Eduardo García is the celebrated Mexican chef behind Máximo Bistrot. Situated in the lively centre of Roma, the space is softly lit with a half-open kitchen where diners can see cooks at work. The menu changes frequently to reflect the seasons and availability of local produce, and García sources fruits and vegetables grown on the nearby chinampas of Xochimilco and the surrounding estado. The food is bistro-style – think crisp-skinned trout with clams, peas, and wild spinach, or a velvety chicken liver to spread on toast with sweet cherries. Delicate purees, rich spreads, and aromatic sauces appear alongside most dishes.


Hugo

via @hugoelwinebar

There is a movement around natural wine in Mexico City that has gained momentum in the recent years. Hugo is a New York transplant with a Mexican twist.
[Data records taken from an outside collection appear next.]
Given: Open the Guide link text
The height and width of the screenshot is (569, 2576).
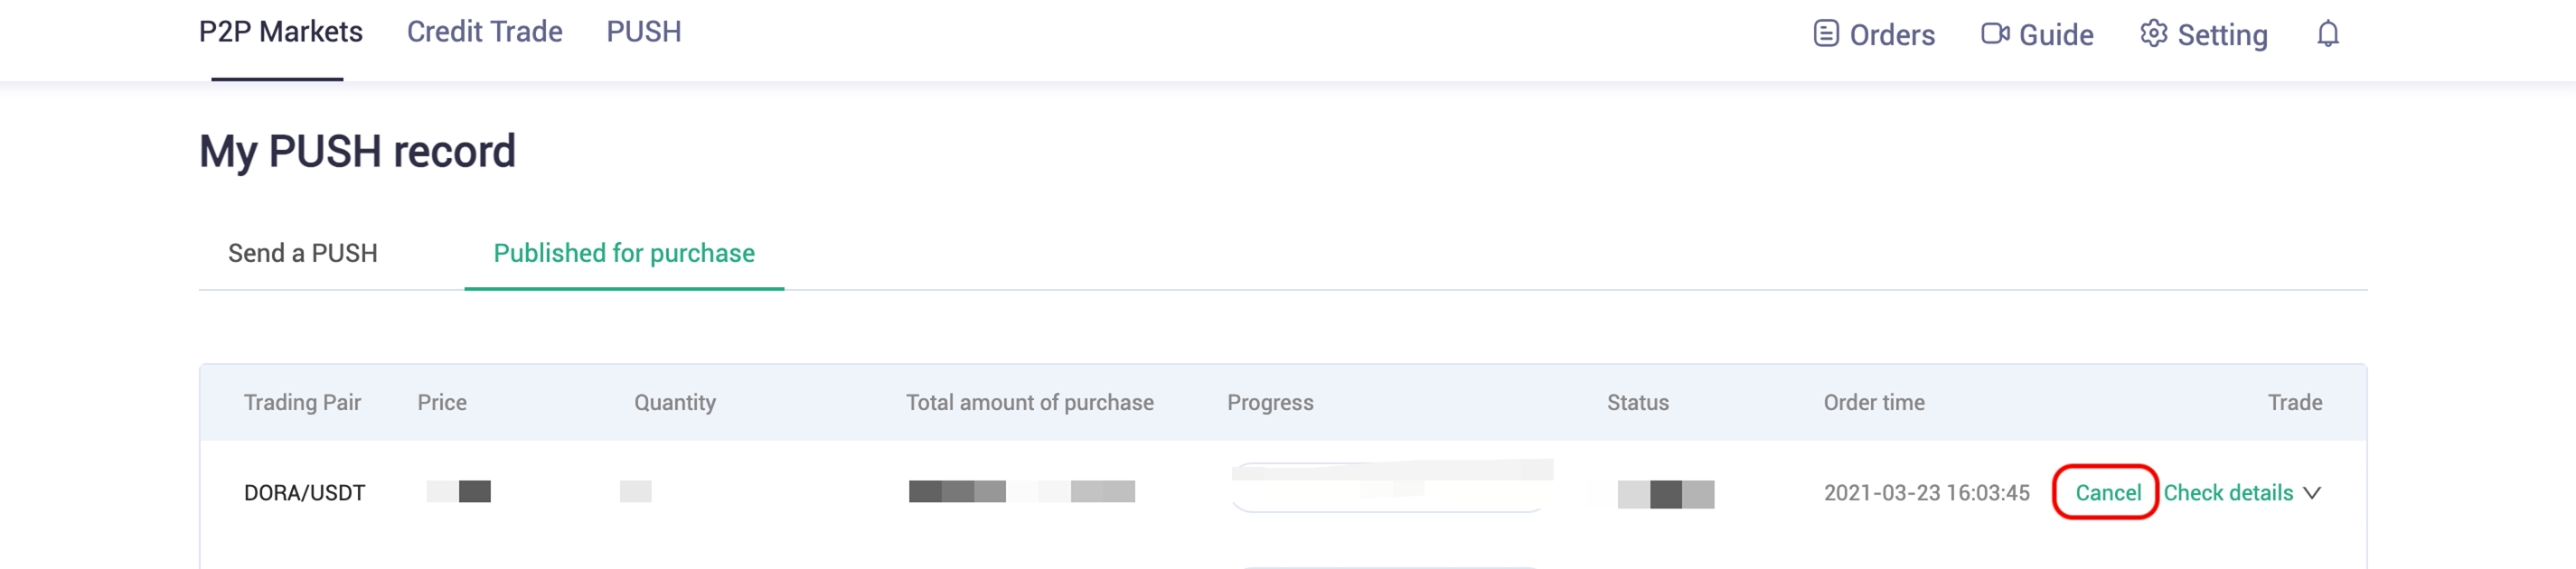Looking at the screenshot, I should [x=2056, y=35].
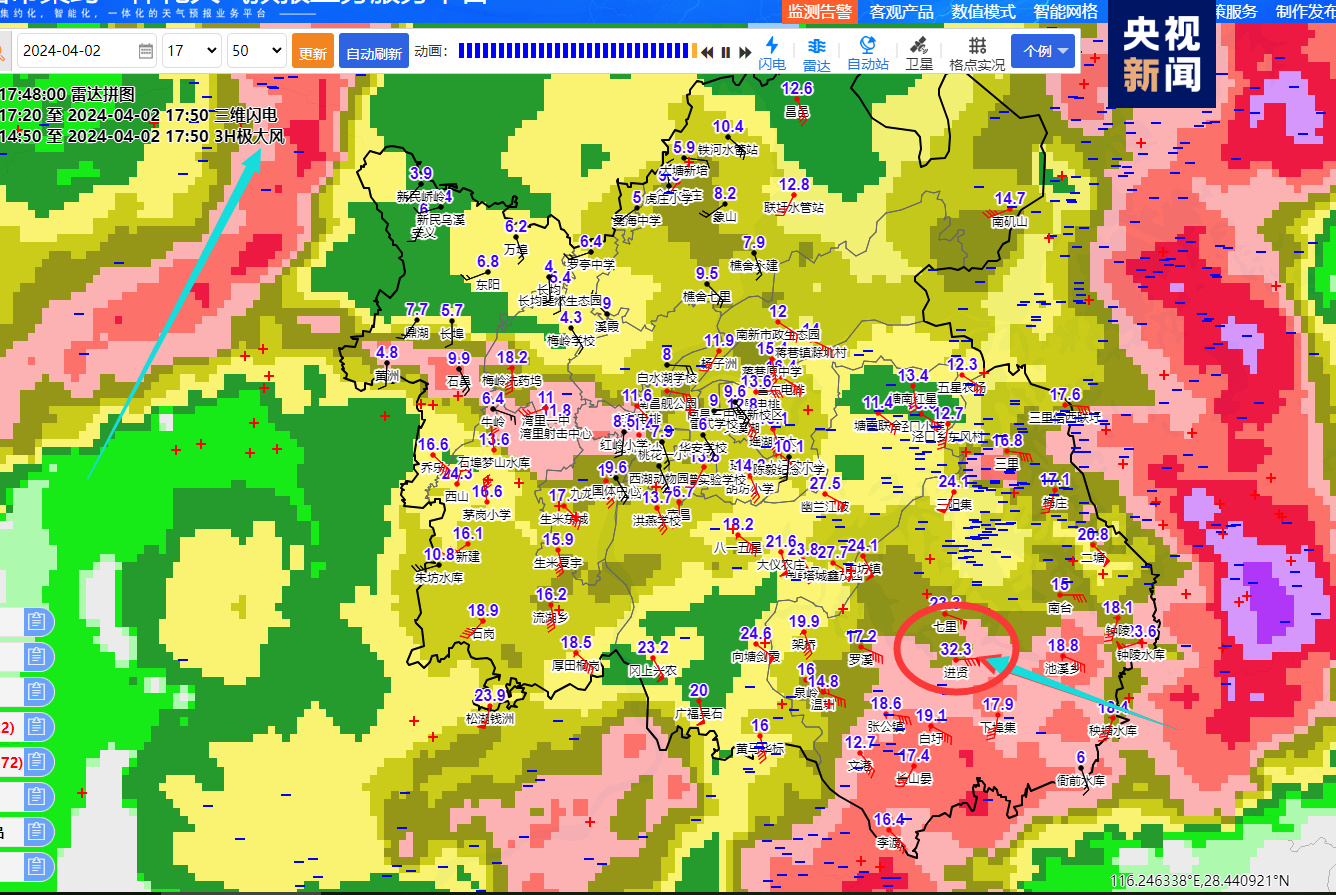Image resolution: width=1336 pixels, height=895 pixels.
Task: Click the clipboard icon beside the "72)" row
Action: [x=37, y=762]
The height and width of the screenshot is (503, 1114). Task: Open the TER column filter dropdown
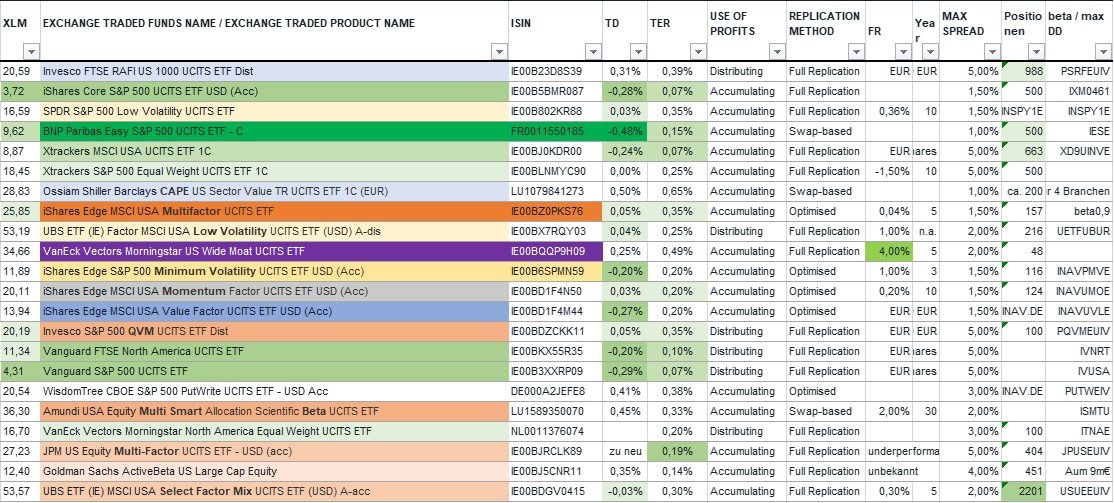tap(696, 52)
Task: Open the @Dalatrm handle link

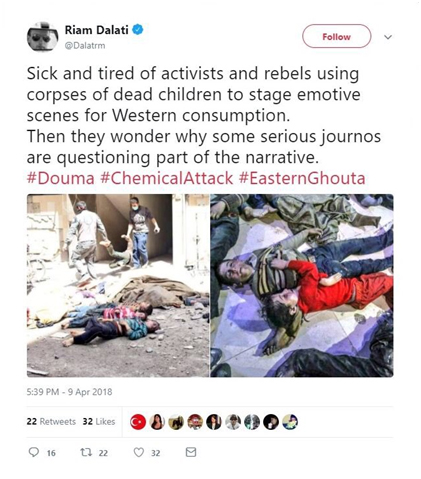Action: click(x=85, y=46)
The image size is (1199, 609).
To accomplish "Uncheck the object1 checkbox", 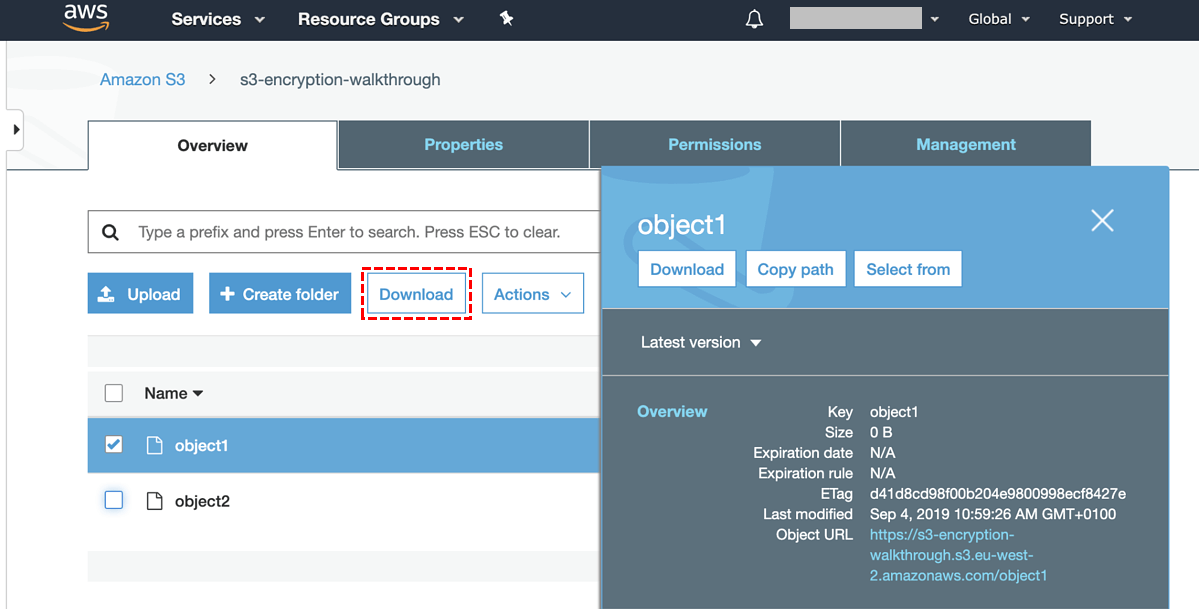I will pos(114,444).
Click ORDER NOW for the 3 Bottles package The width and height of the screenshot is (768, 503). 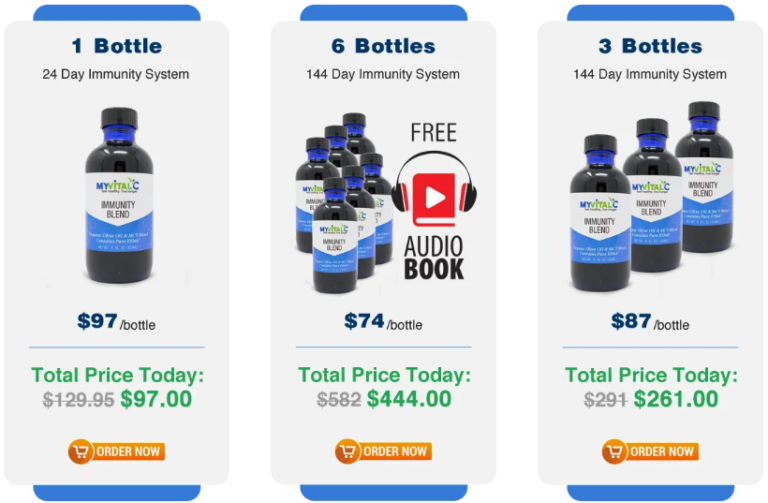(650, 452)
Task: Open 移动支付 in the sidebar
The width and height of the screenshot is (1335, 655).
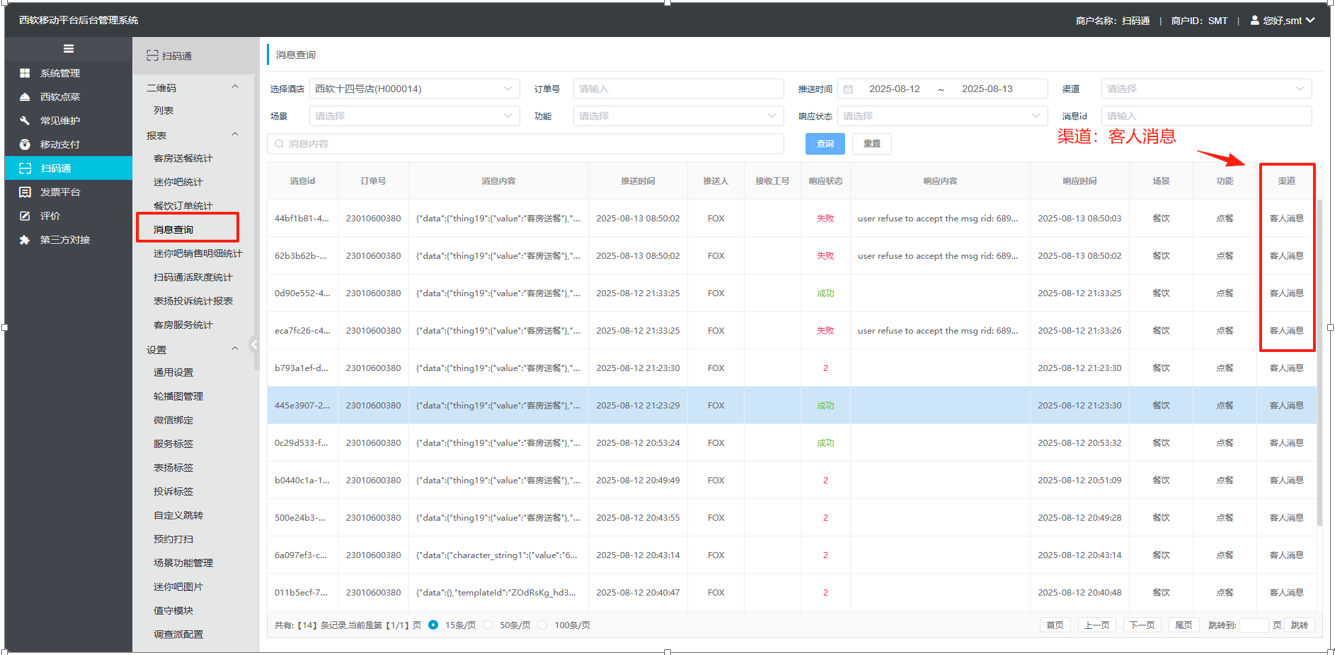Action: pos(60,145)
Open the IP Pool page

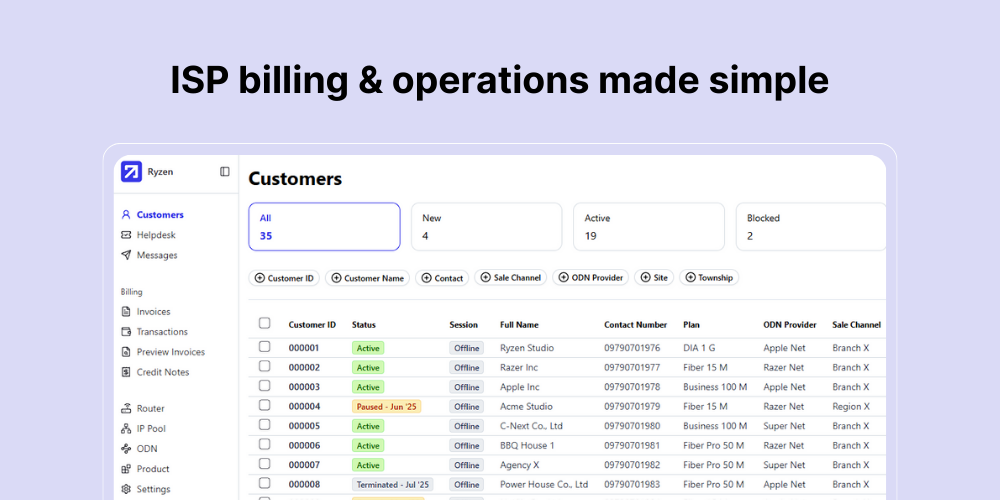click(151, 429)
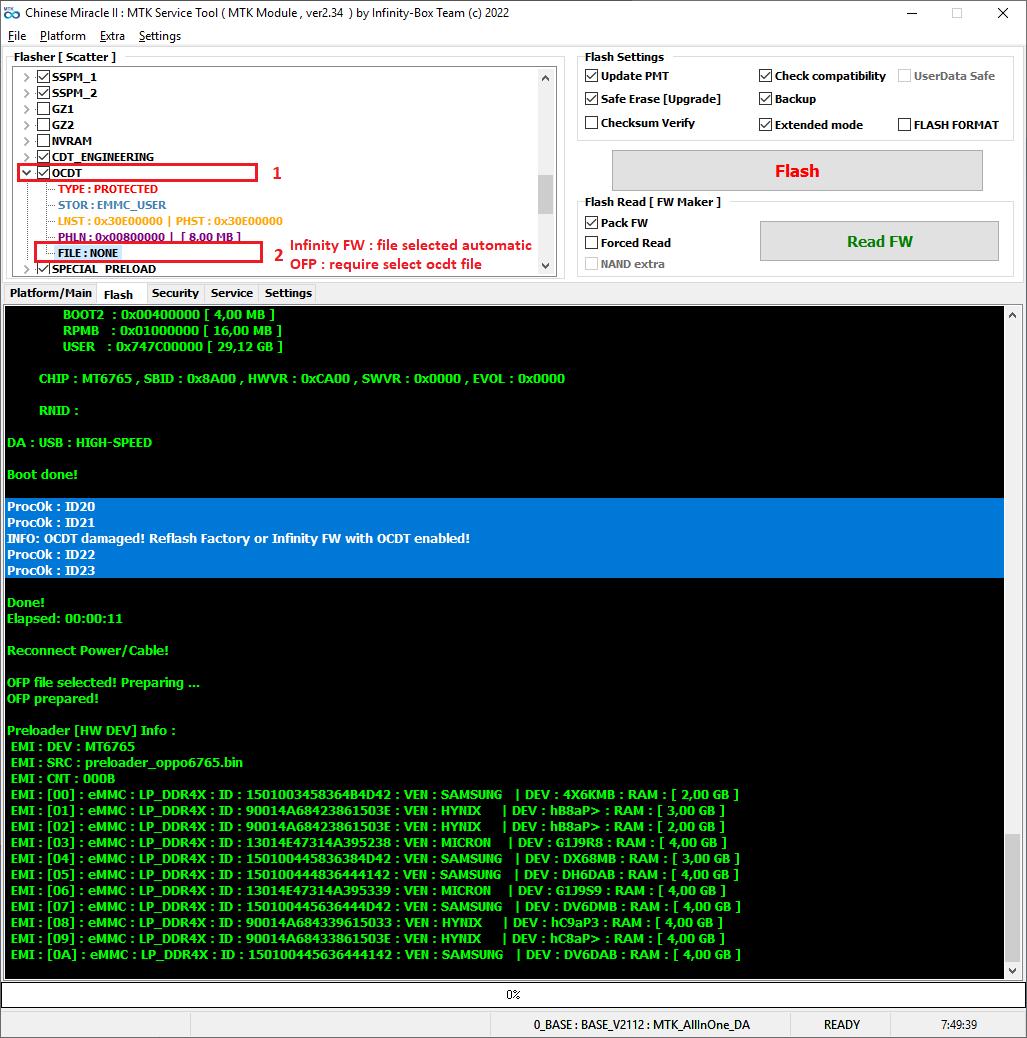This screenshot has height=1038, width=1027.
Task: Click the 0% progress bar
Action: [512, 995]

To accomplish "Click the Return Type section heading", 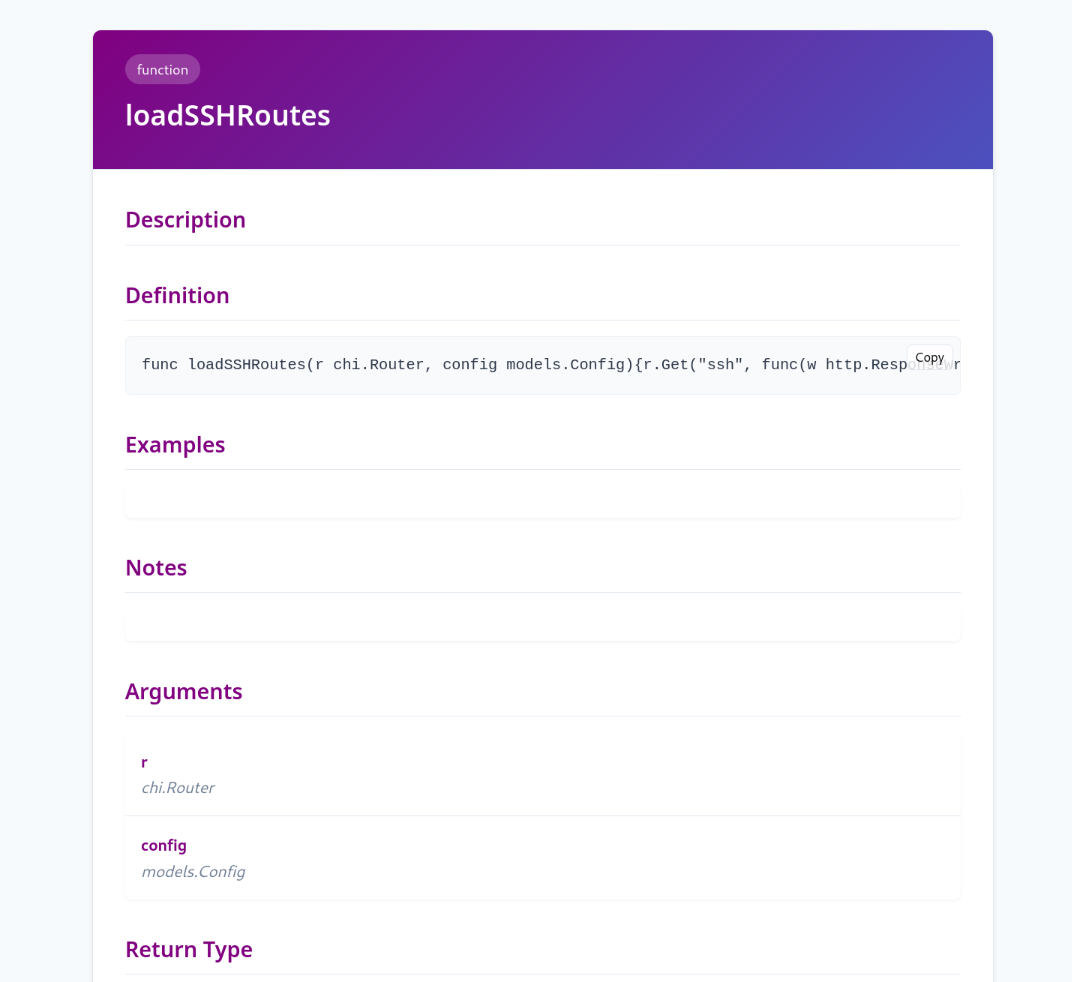I will 189,950.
The establishment’s wine selection is unsurprisingly its highlight, largely natural, many from Mexico’s wine region in Valle de Guadalupe, along with one of the widest selection of orange wines available in the city on offer. Various small plates, created by chef Michael Crespo, form the foundation of the menu, with simple and tasty dishes like crab salad with celery and mustard and roasted chicken standing out.  


Rosetta

via @restauranterosetta

Housed in a generous Porfiriato mansion in Roma Norte, Rosetta’s various dining rooms are small, always feeling intimate. The eatery sees chef Elena Reygadas reimagine traditional Mexican dishes through an Italian lens, with colourful flare in the form of pasta dough infused with herbs or beets to produce intense hues, and crispy insects served on edible flowers. A focus on seasonal ingredients sourced from small producers means the menu changes almost daily but reoccurring dishes include corn tamale with celeriac, sea bass with samphire and white mole with fermented carrots. Rosetta also includes an on-site bakery specialising in sourdoughs.